Your goal: Send back the entries exactly as they were given.

**** Exercise data ****

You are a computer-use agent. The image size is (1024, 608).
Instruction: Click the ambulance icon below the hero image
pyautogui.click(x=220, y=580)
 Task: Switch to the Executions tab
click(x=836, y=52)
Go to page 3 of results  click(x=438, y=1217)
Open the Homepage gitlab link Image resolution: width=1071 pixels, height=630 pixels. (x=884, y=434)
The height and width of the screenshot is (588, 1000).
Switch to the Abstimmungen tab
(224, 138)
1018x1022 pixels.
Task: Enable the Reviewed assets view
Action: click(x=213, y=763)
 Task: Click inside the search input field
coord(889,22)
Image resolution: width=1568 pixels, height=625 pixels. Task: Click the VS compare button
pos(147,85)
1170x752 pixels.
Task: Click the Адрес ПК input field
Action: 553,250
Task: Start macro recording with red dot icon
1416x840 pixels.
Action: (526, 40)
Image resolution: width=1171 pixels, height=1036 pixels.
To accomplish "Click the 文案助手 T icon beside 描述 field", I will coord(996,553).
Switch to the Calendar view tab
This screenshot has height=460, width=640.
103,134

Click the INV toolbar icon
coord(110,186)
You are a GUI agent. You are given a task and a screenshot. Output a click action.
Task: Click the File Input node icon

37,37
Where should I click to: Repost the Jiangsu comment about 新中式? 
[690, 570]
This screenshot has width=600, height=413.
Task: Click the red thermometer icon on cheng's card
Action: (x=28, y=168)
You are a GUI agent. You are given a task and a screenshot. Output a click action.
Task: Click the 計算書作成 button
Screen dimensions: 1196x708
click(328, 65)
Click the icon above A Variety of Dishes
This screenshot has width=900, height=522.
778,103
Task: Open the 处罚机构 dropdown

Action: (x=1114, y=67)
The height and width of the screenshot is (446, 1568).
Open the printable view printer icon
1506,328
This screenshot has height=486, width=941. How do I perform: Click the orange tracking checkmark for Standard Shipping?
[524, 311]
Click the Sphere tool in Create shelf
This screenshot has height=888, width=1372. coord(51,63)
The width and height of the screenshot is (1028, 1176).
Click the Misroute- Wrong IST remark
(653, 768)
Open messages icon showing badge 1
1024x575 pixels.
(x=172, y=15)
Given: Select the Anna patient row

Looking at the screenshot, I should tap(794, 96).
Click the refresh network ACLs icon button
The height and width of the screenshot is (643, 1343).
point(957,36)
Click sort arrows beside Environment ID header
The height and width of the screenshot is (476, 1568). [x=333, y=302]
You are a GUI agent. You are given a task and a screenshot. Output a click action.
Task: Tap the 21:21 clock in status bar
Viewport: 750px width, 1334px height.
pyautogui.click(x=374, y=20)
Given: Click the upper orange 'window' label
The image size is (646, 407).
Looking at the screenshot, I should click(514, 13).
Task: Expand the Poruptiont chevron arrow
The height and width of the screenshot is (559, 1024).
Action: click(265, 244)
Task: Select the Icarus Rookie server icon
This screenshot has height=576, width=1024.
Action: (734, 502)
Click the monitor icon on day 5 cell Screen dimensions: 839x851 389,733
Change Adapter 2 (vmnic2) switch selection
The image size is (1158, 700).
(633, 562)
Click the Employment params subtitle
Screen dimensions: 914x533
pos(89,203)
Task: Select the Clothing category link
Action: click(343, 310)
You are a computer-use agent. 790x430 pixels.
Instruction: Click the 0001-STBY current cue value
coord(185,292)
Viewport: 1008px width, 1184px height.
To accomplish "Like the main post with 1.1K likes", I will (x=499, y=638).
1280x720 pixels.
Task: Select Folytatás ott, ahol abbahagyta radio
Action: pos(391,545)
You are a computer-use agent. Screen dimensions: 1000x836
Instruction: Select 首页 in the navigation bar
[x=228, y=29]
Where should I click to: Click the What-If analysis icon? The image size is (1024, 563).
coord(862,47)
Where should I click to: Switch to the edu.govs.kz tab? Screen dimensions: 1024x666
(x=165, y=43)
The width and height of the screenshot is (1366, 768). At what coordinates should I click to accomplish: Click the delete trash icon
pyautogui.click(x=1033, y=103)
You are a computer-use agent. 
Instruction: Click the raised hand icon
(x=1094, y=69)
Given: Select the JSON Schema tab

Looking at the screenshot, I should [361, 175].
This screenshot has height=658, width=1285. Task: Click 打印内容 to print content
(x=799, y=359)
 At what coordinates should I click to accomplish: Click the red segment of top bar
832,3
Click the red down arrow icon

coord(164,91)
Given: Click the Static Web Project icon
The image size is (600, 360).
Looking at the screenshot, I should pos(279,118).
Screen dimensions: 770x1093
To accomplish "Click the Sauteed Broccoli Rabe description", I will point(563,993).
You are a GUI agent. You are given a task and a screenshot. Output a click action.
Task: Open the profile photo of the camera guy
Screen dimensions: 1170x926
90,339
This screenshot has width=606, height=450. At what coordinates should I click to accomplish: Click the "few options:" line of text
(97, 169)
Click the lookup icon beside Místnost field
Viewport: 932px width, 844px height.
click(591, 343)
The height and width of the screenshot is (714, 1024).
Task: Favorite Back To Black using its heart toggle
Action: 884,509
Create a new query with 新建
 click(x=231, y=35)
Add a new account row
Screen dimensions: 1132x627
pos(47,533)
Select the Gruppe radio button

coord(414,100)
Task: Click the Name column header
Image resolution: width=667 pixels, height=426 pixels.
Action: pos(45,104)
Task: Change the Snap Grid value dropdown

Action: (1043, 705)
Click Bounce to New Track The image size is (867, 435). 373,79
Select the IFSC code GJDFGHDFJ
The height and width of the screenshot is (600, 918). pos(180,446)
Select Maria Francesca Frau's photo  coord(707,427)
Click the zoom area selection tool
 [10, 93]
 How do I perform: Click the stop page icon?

****

Solved problem:
You are a computer-use agent. The image size is (1024, 608).
Instruction: Click the ambulance icon below the hero image
pyautogui.click(x=220, y=580)
 Task: Switch to the Executions tab
click(x=836, y=52)
Go to page 3 of results  click(x=438, y=1217)
Open the Homepage gitlab link Image resolution: width=1071 pixels, height=630 pixels. (x=884, y=434)
The height and width of the screenshot is (588, 1000).
Switch to the Abstimmungen tab
(224, 138)
1018x1022 pixels.
Task: Enable the Reviewed assets view
Action: click(x=213, y=763)
 Task: Click inside the search input field
coord(889,22)
Image resolution: width=1568 pixels, height=625 pixels. Task: Click the VS compare button
pos(147,85)
1170x752 pixels.
Task: Click the Адрес ПК input field
Action: 553,250
Task: Start macro recording with red dot icon
1416x840 pixels.
Action: (526, 40)
Image resolution: width=1171 pixels, height=1036 pixels.
To accomplish "Click the 文案助手 T icon beside 描述 field", I will coord(996,553).
Switch to the Calendar view tab
This screenshot has height=460, width=640.
103,134

Click the INV toolbar icon
coord(110,186)
You are a GUI agent. You are given a task and a screenshot. Output a click action.
Task: Click the File Input node icon

37,37
Where should I click to: Repost the Jiangsu comment about 新中式? 
[690, 570]
This screenshot has width=600, height=413.
Task: Click the red thermometer icon on cheng's card
Action: (x=28, y=168)
You are a GUI agent. You are given a task and a screenshot. Output a click action.
Task: Click the 計算書作成 button
Screen dimensions: 1196x708
click(328, 65)
Click the icon above A Variety of Dishes
This screenshot has width=900, height=522.
778,103
Task: Open the 处罚机构 dropdown

Action: (x=1114, y=67)
The height and width of the screenshot is (446, 1568).
Open the printable view printer icon
1506,328
This screenshot has height=486, width=941. How do I perform: Click the orange tracking checkmark for Standard Shipping?
[524, 311]
Click the Sphere tool in Create shelf
This screenshot has height=888, width=1372. coord(51,63)
The width and height of the screenshot is (1028, 1176).
Click the Misroute- Wrong IST remark
(653, 768)
Open messages icon showing badge 1
1024x575 pixels.
(x=172, y=15)
Given: Select the Anna patient row

Looking at the screenshot, I should tap(794, 96).
Click the refresh network ACLs icon button
The height and width of the screenshot is (643, 1343).
point(957,36)
Click sort arrows beside Environment ID header
The height and width of the screenshot is (476, 1568). [x=333, y=302]
You are a GUI agent. You are given a task and a screenshot. Output a click action.
Task: Tap the 21:21 clock in status bar
Viewport: 750px width, 1334px height.
pyautogui.click(x=374, y=20)
Given: Click the upper orange 'window' label
The image size is (646, 407).
Looking at the screenshot, I should click(514, 13).
Task: Expand the Poruptiont chevron arrow
The height and width of the screenshot is (559, 1024).
Action: click(265, 244)
Task: Select the Icarus Rookie server icon
This screenshot has height=576, width=1024.
Action: (734, 502)
Click the monitor icon on day 5 cell Screen dimensions: 839x851 389,733
Change Adapter 2 (vmnic2) switch selection
The image size is (1158, 700).
(633, 562)
Click the Employment params subtitle
Screen dimensions: 914x533
pos(89,203)
Task: Select the Clothing category link
Action: click(343, 310)
You are a computer-use agent. 790x430 pixels.
Instruction: Click the 0001-STBY current cue value
coord(185,292)
Viewport: 1008px width, 1184px height.
To accomplish "Like the main post with 1.1K likes", I will (x=499, y=638).
1280x720 pixels.
Task: Select Folytatás ott, ahol abbahagyta radio
Action: pos(391,545)
You are a computer-use agent. Screen dimensions: 1000x836
Instruction: Select 首页 in the navigation bar
[x=228, y=29]
Where should I click to: Click the What-If analysis icon? The image size is (1024, 563).
coord(862,47)
Where should I click to: Switch to the edu.govs.kz tab? Screen dimensions: 1024x666
(x=165, y=43)
The width and height of the screenshot is (1366, 768). At what coordinates should I click to accomplish: Click the delete trash icon
pyautogui.click(x=1033, y=103)
You are a computer-use agent. 
Instruction: Click the raised hand icon
(x=1094, y=69)
Given: Select the JSON Schema tab

Looking at the screenshot, I should [361, 175].
This screenshot has height=658, width=1285. Task: Click 打印内容 to print content
(x=799, y=359)
 At what coordinates should I click to accomplish: Click the red segment of top bar
832,3
Click the red down arrow icon

coord(164,91)
Given: Click the Static Web Project icon
The image size is (600, 360).
Looking at the screenshot, I should pos(279,118).
Screen dimensions: 770x1093
To accomplish "Click the Sauteed Broccoli Rabe description", I will point(563,993).
You are a GUI agent. You are given a task and a screenshot. Output a click action.
Task: Open the profile photo of the camera guy
Screen dimensions: 1170x926
90,339
This screenshot has width=606, height=450. At what coordinates should I click to accomplish: Click the "few options:" line of text
(97, 169)
Click the lookup icon beside Místnost field
Viewport: 932px width, 844px height.
click(591, 343)
The height and width of the screenshot is (714, 1024).
Task: Favorite Back To Black using its heart toggle
Action: 884,509
Create a new query with 新建
 click(x=231, y=35)
Add a new account row
Screen dimensions: 1132x627
pos(47,533)
Select the Gruppe radio button

coord(414,100)
Task: Click the Name column header
Image resolution: width=667 pixels, height=426 pixels.
Action: pos(45,104)
Task: Change the Snap Grid value dropdown

Action: (1043, 705)
Click Bounce to New Track The image size is (867, 435). 373,79
Select the IFSC code GJDFGHDFJ
The height and width of the screenshot is (600, 918). pos(180,446)
Select Maria Francesca Frau's photo  coord(707,427)
Click the zoom area selection tool
 [10, 93]
 How do I perform: Click the stop page icon?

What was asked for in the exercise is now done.